平成仮面ライダーシリーズで増えてきたのが、「感情移入できる悪役キャラ」です。
敵にもちゃんとした事情があるんだとその背景を描いて、果たして正義って何なんだろうとドラマに深みを与えるスパイスになるんですよねこれが。
そしてそれによって、本当にどうしようもない悪役のどす黒さがより際立つ。悪にも色々あるんだなあと。

2013年放映の「仮面ライダーウィザード」に登場するグレムリンは、まさに多彩な悪の中でも異色なヤツでした。

この物語では「ファントム」というのが敵。
こいつらはある特定の素質(ゲートと呼びます)を持つ人間が絶望に落ちることで誕生する怪物で、完全に誕生するとゲートになった元の人間の姿や記憶を全て引き継ぎ、なりかわります。
ただし人格は別なんで、完全に同一人物ってわけではないんですが。

なんとこのグレムリンは人格まで引き継いでしまった特殊なファントム。
なので自分はファントムの力を持っただけの人間だと信じてるわけです。

人間だった頃の名前は滝川空。
「ハロー」と陽気な性格で挨拶するクセは当時からのもので、生前は美容師として勤務していた青年でした。

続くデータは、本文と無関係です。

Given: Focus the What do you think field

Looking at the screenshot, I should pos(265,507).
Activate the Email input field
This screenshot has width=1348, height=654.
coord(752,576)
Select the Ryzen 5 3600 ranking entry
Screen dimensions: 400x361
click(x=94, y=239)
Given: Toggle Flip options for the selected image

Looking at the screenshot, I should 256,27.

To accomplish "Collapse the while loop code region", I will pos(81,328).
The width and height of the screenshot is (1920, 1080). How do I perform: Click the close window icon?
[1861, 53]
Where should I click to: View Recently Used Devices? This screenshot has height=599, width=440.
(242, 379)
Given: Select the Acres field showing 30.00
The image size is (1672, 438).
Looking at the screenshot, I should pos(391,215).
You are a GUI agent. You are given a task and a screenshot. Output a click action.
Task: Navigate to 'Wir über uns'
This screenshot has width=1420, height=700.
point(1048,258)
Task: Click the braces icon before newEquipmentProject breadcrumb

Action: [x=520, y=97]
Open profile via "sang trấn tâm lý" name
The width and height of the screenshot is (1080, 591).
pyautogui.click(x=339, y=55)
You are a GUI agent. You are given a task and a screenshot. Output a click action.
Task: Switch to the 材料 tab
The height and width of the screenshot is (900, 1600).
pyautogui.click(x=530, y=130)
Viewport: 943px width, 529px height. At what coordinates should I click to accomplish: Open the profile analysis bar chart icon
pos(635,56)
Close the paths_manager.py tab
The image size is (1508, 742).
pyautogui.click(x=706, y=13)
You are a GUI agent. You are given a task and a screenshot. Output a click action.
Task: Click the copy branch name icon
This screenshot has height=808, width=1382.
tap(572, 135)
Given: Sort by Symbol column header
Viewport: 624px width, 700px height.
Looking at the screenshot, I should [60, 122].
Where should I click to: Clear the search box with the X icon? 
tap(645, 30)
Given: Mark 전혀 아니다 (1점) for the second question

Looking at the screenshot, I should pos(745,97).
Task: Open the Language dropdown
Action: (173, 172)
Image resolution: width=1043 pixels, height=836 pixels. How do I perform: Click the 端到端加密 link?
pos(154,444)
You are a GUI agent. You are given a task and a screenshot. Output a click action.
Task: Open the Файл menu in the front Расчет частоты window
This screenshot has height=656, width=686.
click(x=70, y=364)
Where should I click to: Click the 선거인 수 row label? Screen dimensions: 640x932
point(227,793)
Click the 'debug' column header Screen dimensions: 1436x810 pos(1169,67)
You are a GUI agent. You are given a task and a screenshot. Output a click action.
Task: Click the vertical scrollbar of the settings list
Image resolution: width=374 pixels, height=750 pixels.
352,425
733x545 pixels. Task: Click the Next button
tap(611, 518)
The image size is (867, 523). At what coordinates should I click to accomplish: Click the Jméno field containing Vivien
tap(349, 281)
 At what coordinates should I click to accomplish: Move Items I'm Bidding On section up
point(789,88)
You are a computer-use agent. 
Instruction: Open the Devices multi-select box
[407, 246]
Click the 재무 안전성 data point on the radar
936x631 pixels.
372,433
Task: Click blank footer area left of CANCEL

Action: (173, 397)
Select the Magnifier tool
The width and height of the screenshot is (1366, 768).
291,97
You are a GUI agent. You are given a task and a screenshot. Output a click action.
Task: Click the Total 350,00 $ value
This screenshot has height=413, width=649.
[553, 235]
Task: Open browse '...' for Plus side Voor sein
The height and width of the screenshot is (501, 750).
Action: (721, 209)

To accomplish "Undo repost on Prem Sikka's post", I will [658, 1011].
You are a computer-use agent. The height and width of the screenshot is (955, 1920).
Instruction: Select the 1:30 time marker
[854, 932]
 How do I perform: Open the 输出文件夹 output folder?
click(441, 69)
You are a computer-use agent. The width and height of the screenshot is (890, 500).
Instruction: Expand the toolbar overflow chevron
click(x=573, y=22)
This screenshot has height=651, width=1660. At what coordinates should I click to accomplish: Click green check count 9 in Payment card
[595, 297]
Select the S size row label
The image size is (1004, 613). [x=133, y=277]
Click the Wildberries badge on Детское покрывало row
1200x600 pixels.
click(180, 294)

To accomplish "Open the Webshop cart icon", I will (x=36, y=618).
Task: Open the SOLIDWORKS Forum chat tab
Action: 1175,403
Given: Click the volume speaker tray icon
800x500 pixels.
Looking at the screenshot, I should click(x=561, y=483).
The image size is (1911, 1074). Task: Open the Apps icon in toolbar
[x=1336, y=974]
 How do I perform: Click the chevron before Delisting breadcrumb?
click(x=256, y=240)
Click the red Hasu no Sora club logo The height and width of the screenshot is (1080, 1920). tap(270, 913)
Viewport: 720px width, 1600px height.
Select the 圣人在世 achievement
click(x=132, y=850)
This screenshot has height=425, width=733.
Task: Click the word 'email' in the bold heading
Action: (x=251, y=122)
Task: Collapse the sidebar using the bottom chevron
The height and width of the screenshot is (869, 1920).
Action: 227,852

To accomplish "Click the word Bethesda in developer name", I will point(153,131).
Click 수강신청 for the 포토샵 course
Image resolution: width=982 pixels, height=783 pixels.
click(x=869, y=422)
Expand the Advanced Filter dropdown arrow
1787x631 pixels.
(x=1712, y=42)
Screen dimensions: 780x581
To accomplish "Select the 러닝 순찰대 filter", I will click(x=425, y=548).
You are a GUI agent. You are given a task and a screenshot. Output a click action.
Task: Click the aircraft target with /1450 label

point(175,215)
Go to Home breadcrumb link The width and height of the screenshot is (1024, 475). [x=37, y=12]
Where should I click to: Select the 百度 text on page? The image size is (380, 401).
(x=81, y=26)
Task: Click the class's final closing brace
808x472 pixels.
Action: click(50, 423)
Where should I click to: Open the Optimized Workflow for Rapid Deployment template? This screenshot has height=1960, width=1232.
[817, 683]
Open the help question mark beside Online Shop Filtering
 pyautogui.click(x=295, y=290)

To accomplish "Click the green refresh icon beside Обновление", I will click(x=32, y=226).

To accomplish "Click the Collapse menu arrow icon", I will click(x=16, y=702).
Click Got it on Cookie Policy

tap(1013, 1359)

この作品での仮面ライダーは、「ゲートの素質があるものの強い意志で絶望を乗り越え、ファントムの力を操れるようになった人間」のこと。
としたら、もしかしたら人間の意志が残ってるから味方になってくれるんじゃないかという期待もなくはない。
実際「ゲートになりそうな人間を絶望させてファントムを増やす」という目的にも素直に従ってはないわけです。
それならワンチャンあるんじゃね?となりますよね確かに。

しかし、まさかのどんでん返しですよここで。

滝川空のことを調べる中で警察にも協力を仰いだ結果、分かったのは

白い服、黒い髪の女性が狙われる連続殺人事件の存在。
40人以上の犠牲者を出しているその容疑者がまさに滝川空という。

つまり要約すると

ファントムかどうかじゃなくてもうこいつ人間として話そもそも通じねえ

というイカれたサイコキラーだったわけです。

……これ日曜朝のヒーロー番組で出したらあかんやろコンプライアンス的に。

中盤から登場したこいつがウィザードの物語をガンガンに引っかき回していくトリックスターになるんですが……いやー久しぶりですよこんなに感情移入できねえ悪役。
ホントよくこんなキャラ出したよ。そう考えたらあの陽気さってむしろ狂気やん。

しかしながらこのどんでん返しはすげえなと思いました。
「人間の心を持った怪物」と書けば悲劇的な運命と同情も出来たのに、「その人間の心が腐ってました」ってオチをつけるんだから。
特撮作品の悪役の中でも、なかなかにこういうサイコな悪役キャラはいないなという意味で面白い試みだと思いますね。